I'm not 100% sure we've got our HTTP API right, or at least that we've fully defined the behaviour. Having these written relating to use cases (end user on the web client) would be great, if any of you had time. Otherwise, if not a clarification would be helpful specifically of what happens when users re-request items. We poll items regularly in the UI looking for updates, so I expect we won't want to set last_requested in that situation (as that would cause us to recalculate). What would be sent to the API when we want to regenerate the results for an item?

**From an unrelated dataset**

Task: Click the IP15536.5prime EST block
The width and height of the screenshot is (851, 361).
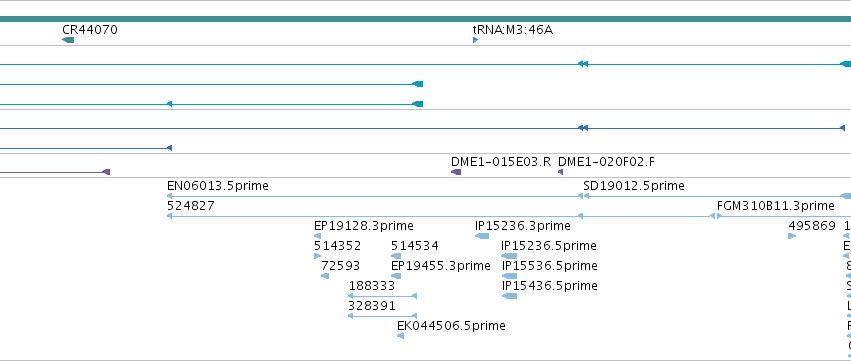Action: [509, 276]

Tomorrow I'm going to do the changes to providers I'd stated earlier on the list. The code is just in a mess now, as the providers are having to do far too much work on object saving, etc. The changes will let me simplify these massively and avoid headaches when we go on to implement all other providers.

I've made some improvements to logging, and will hopefully get that all polished off tomorrow as well. Don't worry about the current aesthetics, I've changed the logging format so I can work through things easily. They should give some sort of useful feedback just now when you are doing basic item requests, but it's far from ideal. It's certainly too hard to debug the system under load.

K

Jason Priem

unread,
Apr 27, 2012, 1:47:59 AM4/27/12
to total-im...@googlegroups.com
Nice work, K. To answer your questions:

1. metrics updates using multiple aliases: There are two cases of these: a) where a metric is using completely different namespaces (say, url + doi), or b) using multiple values from the same namespace (three different urls). I can't think of any situations for the former, but I think the latter may be rather common. I think they'll likely be handled the same way in any case. For a given metric, we want to sum values that come from different aliases...the user doesn't care about the aliases, just the item. We can do this

* early: the provider runs updates using as many aliases as it wants (that may not be all of 'em...I could imaging providers may eschew all but one alias, if their sources are already doing deduplication?). once it's done, it adds all the values up, slaps the timestamp on 'em, and chucks that in the metric dict.
* late: the provider keeps a different value for each alias it runs; the metric dict is still keyed by timestamp, but now it holds a tuple of (alias, value). Client code is in charge of summing these.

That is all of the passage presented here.